Monday, October 11, 2010

Verrines

This little dessert I stumbled across when I was referred to NPR's food section on their website. Now that I've tried one of their desserts, I highly recommend you check out their food section: it all must be super-good recipes. 

A verrine can actually be made of anything-- the point is to layer flavors in a small glass to get cool effect overall-- it's like a realitive of the parfait.

This was one of the best, fresh, non-chocolate desserts I've ever had. Like shockingly, amazingly, I-just-died-and-went-to-heaven good. Plus, I think it would be fun for kids to make/eat.

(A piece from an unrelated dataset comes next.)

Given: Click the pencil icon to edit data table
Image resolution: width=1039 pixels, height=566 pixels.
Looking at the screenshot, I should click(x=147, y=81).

I made a dessert verrine, but you can read the article to get some more ideas of how to use your low ball glasses at home for more than just water.

I put strawberries, then fresh peaches, a layer of the strawberry mousse, mini nilla wafers, then whip cream in mine.

Strawberry Mousse

3/4 pound strawberries, hulled and sliced

3 to 4 tablespoons sugar (depending on how sweet the berries are)

1 cup mascarpone, at room temperature

1 cup whipping cream 

Use blender or food processor to blend the above ingredients together, to create mousse. 

My only critique was that the mousse turned out a little runny. I would have put less whip cream in, owing to the juiciness of the strawberries.